His hands cupped her face—one on each cheek, palms warm against her skin. She flinched, slightly. Then stilled.

"Jesus, Hana," he muttered. "You're cold."

Okay.

So maybe she'd had an off night. Some anxiety. A small existential spiral. Maybe her blood had turned into an iced latte at some point on the rooftop and now her boss was holding her face like he was checking for a fever, or a pulse, or a reason not to kiss her.

It was fine.

She was fine.

She was… significantly less anxious now.

"I saw this nice rooftop and went there for a bit," she said, trying to sound normal. "I talked to someone."

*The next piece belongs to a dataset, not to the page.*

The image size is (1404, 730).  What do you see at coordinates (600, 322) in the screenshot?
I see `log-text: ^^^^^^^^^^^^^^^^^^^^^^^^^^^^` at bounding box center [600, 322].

His thumb moved absently against her jaw. "Someone?"

"She told me her name was Eleanor Hartwell."

Pause.

Then his hands stilled.

Eleanor Hartwell.

Katsuki's brain switched tracks like a courtroom pivot. Hartwell Group—UK-based luxury real estate. Untouchable. Prestigious. Infuriating. He and Kai had tried, more than once, to get a foot in that door. Kai with his lethal charm. Katsuki with his airtight precision. Hartwell had dismissed them both.

She hated Kai's flirtation. Hated Katsuki's bluntness. Hated being impressed.

And she spoke to Hana.

His gaze narrowed. "What did she want?"

"She got my contact details," Hana said, blinking up at him. "For a possible Japan expansion."

There it was.

That low, quiet flicker in his chest. Not warmth. Not pride. Something colder. Sharper.

Satisfaction.

She wasn't just his assistant. She was his edge. And she didn't even realize it.

Then—Henrik.

Katsuki saw him before he even stepped into their radius. The way he looked at Hana—assessing. Planning. Like he was about to try something that would require a restraining order.

Katsuki didn't move.

Instead, he smiled at Hana—tilted, deliberate. "You may have just landed a seven-figure client," he murmured, low enough that only she could hear. "Congratulations. You're officially too competent to fire."

Then he leaned in and kissed her.

Quick. Intentional.

Her lips parted in surprise. He didn't give her time to react.

When he pulled back, he glanced sideways—Henrik was still watching.

Katsuki met his eyes.

Henrik raised his glass, smirking.

Acknowledged.

Message received.

Retreat initiated.

Katsuki looked back at Hana, utterly calm. "How do you feel about McDonald's?"

Her eyes widened. "With actual food? And Coke?"

"With actual food," he confirmed, "and Coke."

She exhaled like she'd just survived a hostage negotiation. "Ugh, I love you."

It slipped out.

Reflex. Thoughtless. Like when she told Yuna that every time she brought home takeout. Or when she told Kai she loved him for carrying two backpacks of deposition documents across Tokyo Station.

It meant nothing.

Absolutely zero things.

Except it had left her mouth and now it was hanging there like a blinking red alarm.

"I mean—not love love," she rushed. "Just like—platonically. Comfort food love. Like I'd also say it to gyoza. Or my heated blanket. Or those fries from that one 7-Eleven near the courthouse that are weirdly better than normal fries—"

"Too late," Katsuki deadpanned. He turned and started walking, grabbing her hand as he passed and pulling her with him. "I heard it."

"But I didn't mean—"

"You said it."

"Okay, but if you replay the sentence—"

"I'm not arguing semantics with someone who nearly froze to death on a roof for fun."

"I wasn't freezing for fun, it was existential dread, and it was very productive!"

He didn't answer. Just kept walking. Hand still wrapped around hers.

And if he was holding it a little tighter than necessary—well. That wasn't anyone's business but his.